A draft genome sequence was assembled and annotated of the basidiomycetous yeast Rhodotorula sp. strain CCFEE 5036, isolated from Antarctic soil communities. The genome assembly is 19.07 megabases and encodes 6,434 protein-coding genes. The sequence will contribute to understanding the diversity of fungi inhabiting polar regions.
ABSTRACT
A draft genome sequence was assembled and annotated of the basidiomycetous yeast Rhodotorula sp. strain CCFEE 5036, isolated from Antarctic soil communities. The genome assembly is 19.07 megabases and encodes 6,434 protein-coding genes. The sequence will contribute to understanding the diversity of fungi inhabiting polar regions.
ANNOUNCEMENT
Rhodotorula fungi are ubiquitous saprophytic yeasts taxonomically classified in the Pucciniomycotina and Ustilaginomycotina subphyla (phylum Basidiomycota) (1, 2). These fungi can be isolated from many environments and are often found associated with humans, animals, and food (3). Species have been described from the gut microbiota of carnivorous fish (4) and contaminated soil (5). Some members of this group are cryophilic extremophiles and can persist under extreme conditions (low temperature, high salinity, high pressure, and low pH) (6–11). The genome sequence of an Antarctic Rhodotorula isolate will be useful for comparative studies of evolution of extremophilic yeasts, in efforts to study their role in biogeochemical nutrient cycling in cold environments, and in bioprospecting for new enzymes (12, 13).
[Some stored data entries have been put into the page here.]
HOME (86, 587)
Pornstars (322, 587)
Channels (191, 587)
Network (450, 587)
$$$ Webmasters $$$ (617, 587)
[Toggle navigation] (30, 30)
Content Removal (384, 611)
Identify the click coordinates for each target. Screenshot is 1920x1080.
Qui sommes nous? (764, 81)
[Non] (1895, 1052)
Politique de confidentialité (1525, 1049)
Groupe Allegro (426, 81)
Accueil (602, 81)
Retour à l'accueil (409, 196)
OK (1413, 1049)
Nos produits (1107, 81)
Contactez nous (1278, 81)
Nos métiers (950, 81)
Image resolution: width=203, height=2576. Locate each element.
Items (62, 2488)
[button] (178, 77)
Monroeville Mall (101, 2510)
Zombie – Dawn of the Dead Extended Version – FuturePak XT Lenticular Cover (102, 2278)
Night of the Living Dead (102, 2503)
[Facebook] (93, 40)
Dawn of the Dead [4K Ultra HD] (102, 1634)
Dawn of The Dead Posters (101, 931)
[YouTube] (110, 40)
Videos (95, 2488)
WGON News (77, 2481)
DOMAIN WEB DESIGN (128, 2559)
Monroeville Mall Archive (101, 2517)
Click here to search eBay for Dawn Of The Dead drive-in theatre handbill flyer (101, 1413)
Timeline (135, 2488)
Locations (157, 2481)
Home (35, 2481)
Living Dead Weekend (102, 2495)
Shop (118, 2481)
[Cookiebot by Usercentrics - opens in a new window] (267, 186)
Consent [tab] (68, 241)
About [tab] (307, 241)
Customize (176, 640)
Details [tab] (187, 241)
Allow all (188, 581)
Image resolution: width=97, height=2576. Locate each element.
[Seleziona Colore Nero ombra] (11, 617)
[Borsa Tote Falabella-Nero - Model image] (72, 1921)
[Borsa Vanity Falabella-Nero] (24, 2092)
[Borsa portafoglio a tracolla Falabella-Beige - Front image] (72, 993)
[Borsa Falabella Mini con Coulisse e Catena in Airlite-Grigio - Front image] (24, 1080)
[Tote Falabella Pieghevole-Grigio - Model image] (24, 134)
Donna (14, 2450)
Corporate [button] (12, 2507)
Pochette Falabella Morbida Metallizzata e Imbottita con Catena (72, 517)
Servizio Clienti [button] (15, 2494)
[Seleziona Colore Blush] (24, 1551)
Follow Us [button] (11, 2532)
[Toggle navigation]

A Rhodotorula sp. culture was isolated from soil collected near a glacier during the XI Italian Antarctic Expedition (1995 to 1996) at Edmonson Point at 74°20′00″S, 165°08′00″E (Northern Victoria Land, Continental Antarctica), an Antarctic Specially Protected Area (ASPA), following the protocol described by Selbmann et al. (14). Briefly, soil was sprinkled on petri dishes containing 2% malt extract agar (MEA; AppliChem GmbH, Darmstadt, Germany) supplemented with 100 ppm chloramphenicol and incubated at 10°C for several months. Yeast colonies were streaked onto fresh medium to isolate pure cultures. Rhodotorula sp. CCFEE 5036 strain culture is deposited in the Culture Collection of Fungi from Extreme Environments (CCFEE; University of Tuscia, Italy) and at the Dipartimento di Biologia Vegetale e Agroambientale of the University of Perugia Industrial Yeasts Collection (DBVPG) as strain 5527. Genomic DNA was extracted from a pure culture grown for 3 weeks at 10°C on MEA following the cetyltrimethylammonium bromide (CTAB) protocol (15). The DNA was sheared with a Covaris S220 ultrasonicator, and a sequencing library was constructed using the Neoprep TruSeq nano DNA sample prep protocol (Illumina, Inc., San Diego, CA) in a genomics core (Institute for Integrative Genome Biology, University of California, Riverside). The library was multiplexed and sequenced on an Illumina MiSeq flow cell to obtain 6.1 million 2 × 300-bp paired-end sequence reads. FastQC (v0.11.3) was used to check read quality (16).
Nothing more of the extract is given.